Et force est de constater que même si nous y sommes habitués, le système français est beaucoup plus complexe que le belge, qui suit une logique très simple : quarante, cinquante, soixante, septante, octante, nonante. En français de France, il faut se faire des nœuds au cerveau quand on apprenant à compter, avec cet étrange découpage après 69 : 70 pensé comme 60 + 10, 80 vu comme 4 x 20, et 90 transformé en 4 x 20 + 10. Pas étonnant que de nombreux enfants peinent à l'école en abordant ces grands nombres !

Et ce n'est pas par hasard si les Suisses, dans leur grande sagesse, ont également adopté le système décimal belge, tout comme certains pays d'Afrique francophone : la simplicité de septante et nonante séduit pour des raisons pédagogiques, en facilitant la traduction, l'apprentissage et la prononciation.
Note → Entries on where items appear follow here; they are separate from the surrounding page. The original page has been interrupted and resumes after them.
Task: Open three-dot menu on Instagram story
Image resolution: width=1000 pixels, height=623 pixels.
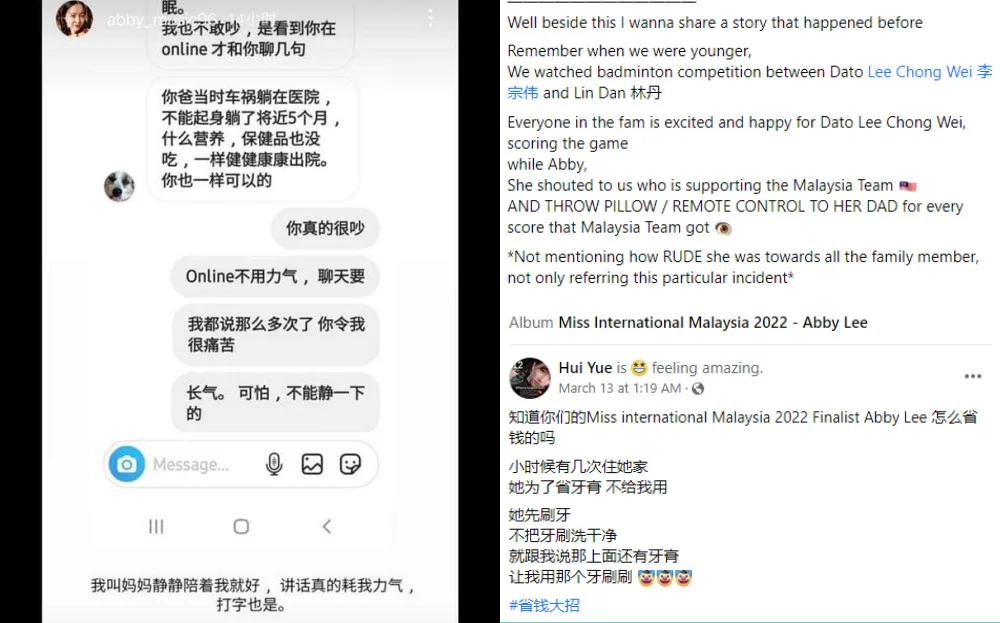Action: coord(430,18)
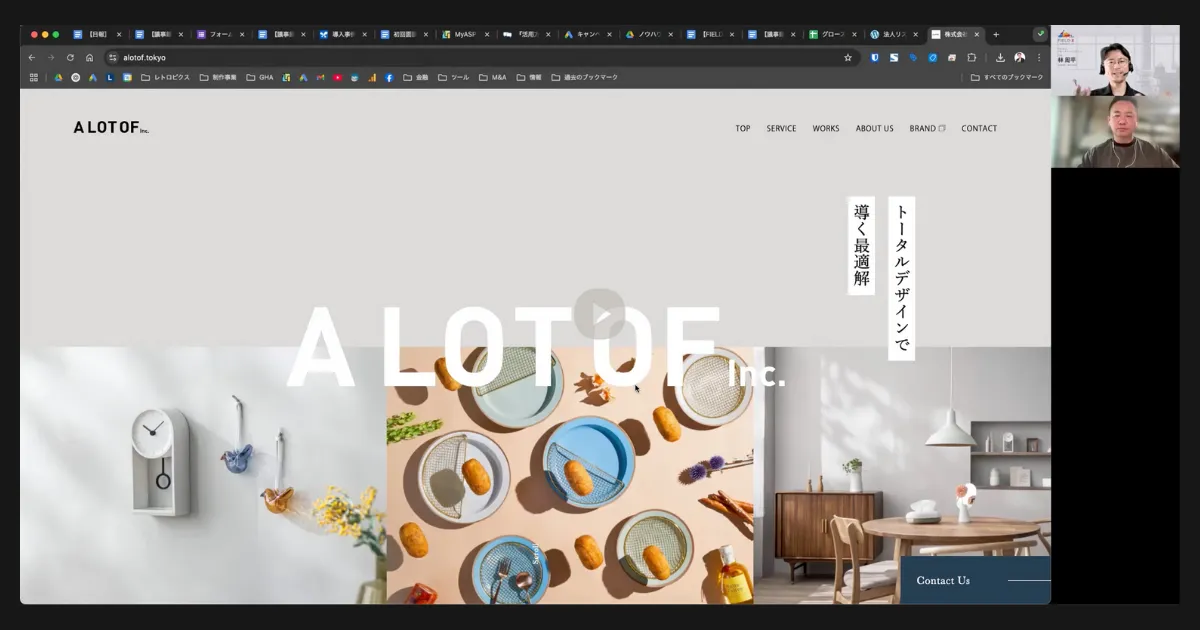Expand the レトロピクス bookmark folder
The image size is (1200, 630).
pos(165,77)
Il est normal langue évolue. C'est même le principe d'une langue vivante. Et si certaines réformes récentes sont discutables, il serait peut-être bon que que les académiciens se penchent sur cette question de dénombrement et que les Français adoptent le système belge, plus simple et plus logique. Pour l'heure, c'est un peu l'inverse qui se produit, octante laissant désormais place à quatre-vingt en Belgique. Mais qui sait ? La simplicité finira peut-être un jour par l'emporter !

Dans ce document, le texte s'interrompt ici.